Forging the documents was a painstaking process. Some of the documents had backgrounds that equalled those of banknotes and so any mistake would be disastrous. Such was the need for accuracy that any minor mistake would result in the document being destroyed. In the time they were in
Stalag Luft III,
the forging department, working three to five hours a day, created over 400 ID cards, work and travel permits.
Flying Officer Tommy Guest, a former tailor, made civilian and workmen’s clothes from uniforms in the continental style. He even extended his skills to making German uniforms. He had workers shave the nap off the rough serge with razor blades and then dyed it with beetroot juice or a solution made from black boot polish. Paper patterns were made from German newspapers.
Roger Bushell, with a group of his team, walked around the compound making notes of the drainage covers. Every now and then they would stop, for what appeared to be a debate about something, whilst one of their number – a small, wiry Welshman – lifted up a manhole cover and slipped down to take a look. The need for secrecy was highlighted one morning when lorries loaded with tree cuttings were leaving the compound. They were searched and a number of would-be escapees were found buried inside. One escapee, Ian Cross, slipped underneath one of the lorries and clung on to the chassis, whilst the commotion was going on. Just before the lorry moved off, the chief of the security officers, Oberfeldwebel Glemnitz, the chief of the ‘Ferrets’, spoke to the driver and the next minute the lorry shot off towards a part of the compound studded with tree stumps. The whole camp held its breath as the lorry lurched towards the stumps, waiting to see Ian Cross crushed to death as it ran over them, but it stopped just short.
Oberfeldwebel Glemnitz then strolled up to the lorry, leant down and, with a broad grin on his face, invited Ian Cross to come out with the words, ‘Your room is ready for you in the cooler, Mr. Cross’. Seconds later a downcast Ian Cross appeared and was marched off to the delight of the guards. He would spend the next two weeks in the prison block. Roger Bushell turned to his team and pointed out that whatever they thought of the German guards, they were not to consider them stupid. It was quite obvious that the guards were well aware of what prisoners would do when there was a distraction and the opportunity arose.
It was decided that there were to be three tunnels. The first one was to go under the western wire from Hut 123 and was codenamed ‘Tom’. The second was to go from Hut 122, was codenamed ‘Dick’ and would join up with Hut 123, whilst the third would go from Hut 104 and go under the northern wire. It would be codenamed ‘Harry’. Roger Bushell made the point that no one was to ever mention the word ‘tunnel’ again, but to refer to them always under their codename.

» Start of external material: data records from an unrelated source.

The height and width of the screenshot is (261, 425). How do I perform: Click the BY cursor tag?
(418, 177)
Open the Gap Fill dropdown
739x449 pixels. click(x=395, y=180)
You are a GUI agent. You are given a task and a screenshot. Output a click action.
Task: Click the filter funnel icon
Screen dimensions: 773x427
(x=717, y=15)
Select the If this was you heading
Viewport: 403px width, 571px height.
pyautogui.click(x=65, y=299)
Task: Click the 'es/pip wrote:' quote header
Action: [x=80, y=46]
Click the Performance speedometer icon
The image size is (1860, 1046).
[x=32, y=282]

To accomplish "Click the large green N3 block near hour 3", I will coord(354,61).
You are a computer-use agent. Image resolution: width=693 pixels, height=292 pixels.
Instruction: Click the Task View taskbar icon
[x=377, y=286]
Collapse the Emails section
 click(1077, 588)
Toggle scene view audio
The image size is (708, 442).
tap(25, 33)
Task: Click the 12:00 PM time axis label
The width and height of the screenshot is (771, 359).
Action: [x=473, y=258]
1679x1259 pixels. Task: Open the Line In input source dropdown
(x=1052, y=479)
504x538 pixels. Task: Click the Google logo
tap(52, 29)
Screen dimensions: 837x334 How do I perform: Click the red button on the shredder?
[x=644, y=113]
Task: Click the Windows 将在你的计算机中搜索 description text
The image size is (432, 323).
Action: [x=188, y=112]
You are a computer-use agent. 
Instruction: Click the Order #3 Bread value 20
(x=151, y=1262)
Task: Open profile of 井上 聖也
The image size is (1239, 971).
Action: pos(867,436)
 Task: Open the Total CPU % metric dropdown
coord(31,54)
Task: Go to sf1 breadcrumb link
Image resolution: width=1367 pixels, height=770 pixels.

Roger Bushell and the tunnel engineers visited the huts looking for likely places to place the trapdoors, because it was here that the ‘ferrets’ detected most tunnels, so the trapdoors had to be perfect. Within twenty-four hours they had selected the three places from where the tunnels would be started. Fortunately German workmen had left some cement in the compound and this was quickly spirited away. The man assigned to making the traps was Flying Officer Minskewitz, a Polish officer serving in the RAF. He measured up the size of the trapdoor he needed and cast a concrete slab 2ft square. The slab was reinforced with bits of scrap wire that had been picked up. He also used the wire to make a couple of lugs that were recessed into the concrete, but could be levered out with a knife. Once out, wire could be passed through them to form handles so that the whole thing could be lifted with ease.